Gary: Yeah, that's something I'm very much enjoying, as you mention it.
David: As opposed to...I keep going back to X of Swords, in part because I think that's one where I'm about as lost as you are for...I don't want to say for a change, but usually, uh...
Gary: No, that's very fair. [laughs]
David: Well, I feel, I think it's fair, because usually like, if I'm lost with a book, I'll generally drop it before too long. So it is sort of a unique circumstance, but that-
Gary: Let me jump in here for just a moment to say, we need to wrap this up, because Saturday Night Live comes out in about 10 minutes.
David: Okay, well, I'd say we're pretty near the end. Yeah, something like that is…X of Swords is not concerned, and really Hickman's career in general, is not exactly concerned with verisimilitude. People in his comics don't talk like people actually talk, and that's not the point. They talk like Jonathan Hickman characters talk. They present information, and with priorities, that are what interests Jonathan Hickman. And I think that's fascinating. I think that usually makes for very interesting comics, even on occasions where it doesn't work out for him, but it's a fundamentally different experience than even really auteurist, creator-driven stuff than stuff like Cerebus, I assume, I haven't read it, or a lot of Moore;s work, where... I mean, Cerebus, like, that I know has extended text pieces, and the guys an aardvark, and so forth. So it's not like a completely rigid format, but it is that sort of like... it's meant to be very intuitive and what you see is what you get. With Hickman, you really gotta sit down with it and process it, with lots of Morrison stuff, but not always Morrison stuff. And I think...that attracts me in a way that hasn't always attracted you. And that's a lot of why, like, I probably write about this stuff a lot because I sit down and process it. It's part of the enjoyment for me. And I'm gonna sit down and process it anyway.
Gary: And you know, I'll say, I don't come to comics because I wanna work.
Gary and David: [laughs]
Gary: I'm retired. I don't need to put in - now sometimes the thing will just grab me and say, yeah, this is engaging enough that you wanna put some energy and focus into it. But if it's just going to be a task, I'm sorry.

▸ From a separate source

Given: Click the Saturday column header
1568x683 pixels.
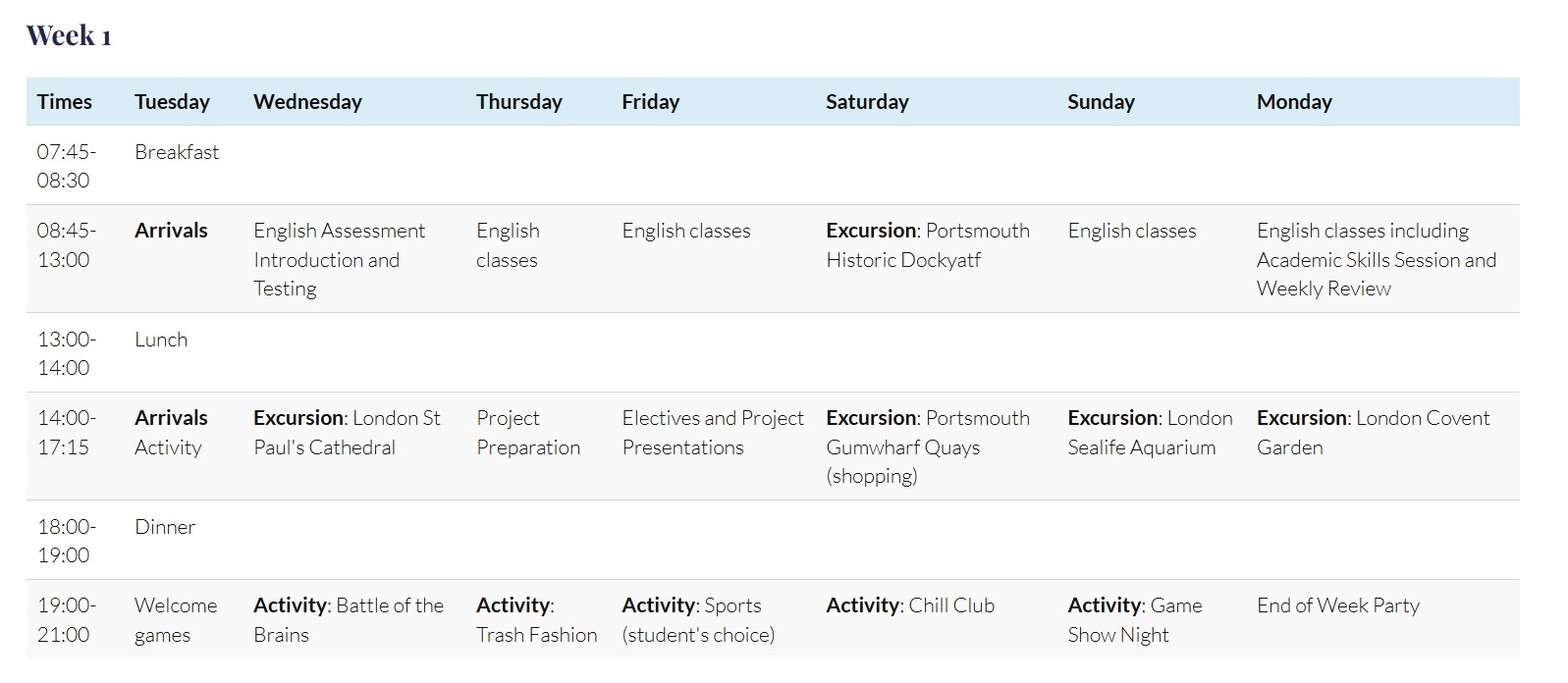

David: Whereas me, I want to work in comics one way or another, whether I do get to write comics or if I just continue writing about comics forever. I'm a 21st century boy. Work and play don't get to be separate things anymore.
Gary: There you go. That’s pretty cool.
David: Says you. You go on Twitter, you'll see people weeping and wailing long into the night over that state of affairs. But for me, yeah, it's worked out pretty decently. So, yeah, I feel like that mostly covers it. If you have any last words, I guess, but...
Gary: Thank you. I really enjoyed this. I really want to read it. This was a “This is your life”, you know, through a very narrow prism, which was, which was pretty fun. I enjoyed the heck out of this. Other than that, that's all folks.